"…we don't love like the flowers, all in a/ single year; for us, when we love, immemorial/ sap rises into our arms." Rilke
Mid winter, flowers hide in their usual places. In their season their beauty will rise like an ocean wave leaping for the sun.
The flower cannot renew itself. Our love can.
In the leaden hours when longing floods our hearts we can remember that hope lives in Love's embrace.
In our flattest moments we can yet sense the "immemorial sap" waiting to be summoned.
But, amid exhaustion and disappointment, it's easier to retreat into indifference.
All that matters is Love. But, living Love can hurt us into exhaustion and bloody us into retreat.

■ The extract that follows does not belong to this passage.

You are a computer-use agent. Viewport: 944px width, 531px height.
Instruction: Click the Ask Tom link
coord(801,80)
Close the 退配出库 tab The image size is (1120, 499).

I hate to be reminded when I'm acting unloving because I know that that charge is usually true. My lawyer's habit is to rush to my defense. It's so painful to yield to Love's truth rather than fight it.
The flowers live worry-free. The iris touches her hands together to pray to the sun and to thank the raindrops. The light illuminates her swirls and curves and colors and reveals some of the intricacy of her complex beauty.

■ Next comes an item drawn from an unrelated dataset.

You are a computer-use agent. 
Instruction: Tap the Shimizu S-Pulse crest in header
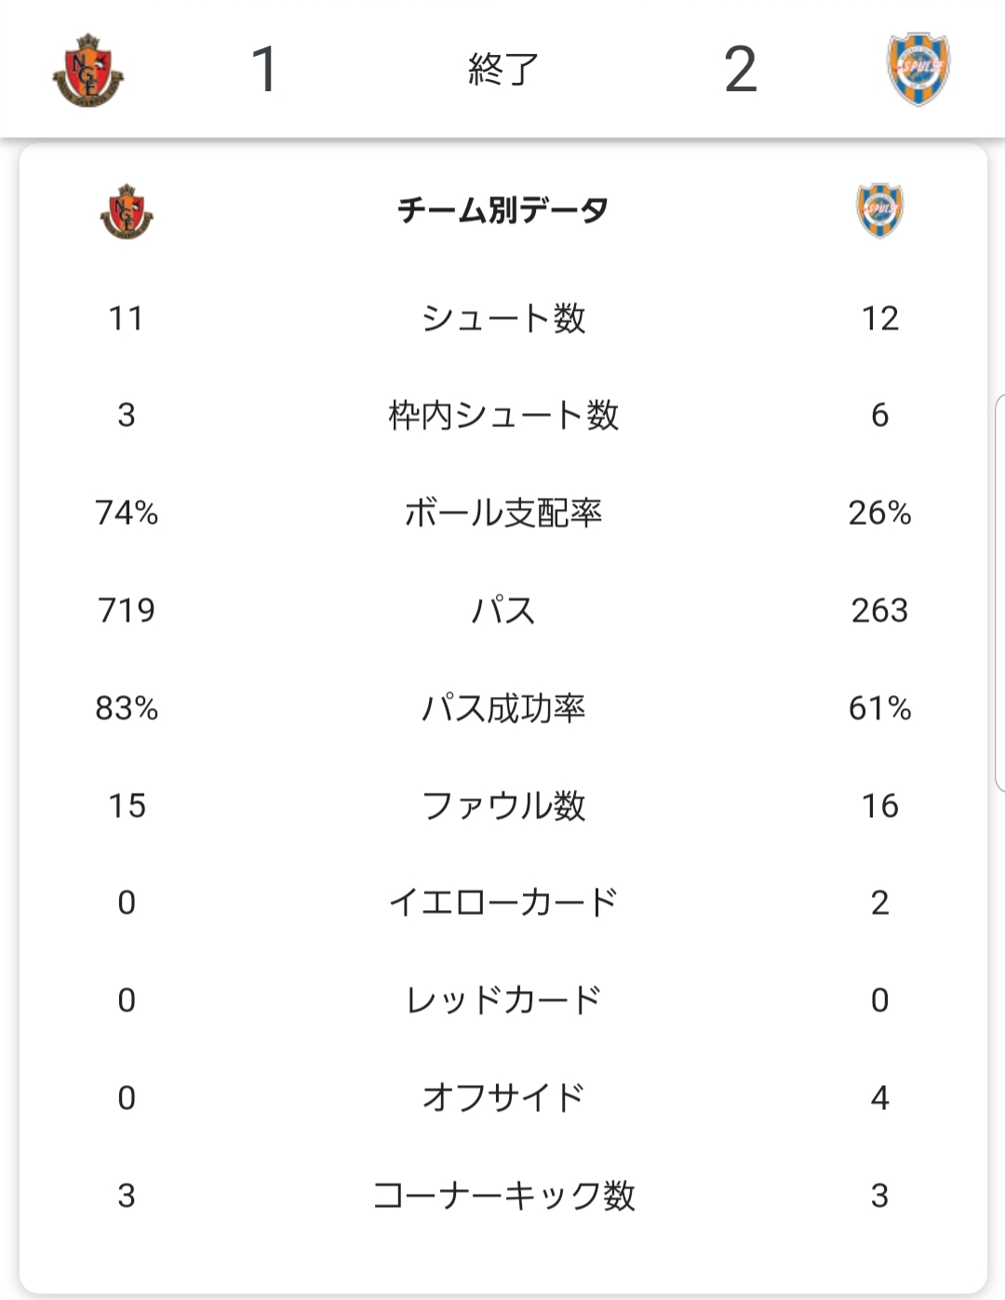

She has texture and taste and scent. All of it flows effortlessly through her veins.
We have to try.
Or maybe we don't.
The hardest lesson I've learned is the most obvious one: My worst moods will pass. When my soul loses its way in the dark I imagine I will be trapped forever unless I lunge up some hill and return with a shadow-killing flame.
But the light is never at the top of the hill.
During a gray moment last autumn, I went into the woods, laid back on the grass and, amid my gloom, was startled to discover a stained glass window carved into the sky.
The ground became a church pew. There I began to worship the gifts of the heavens – the ones that are always there.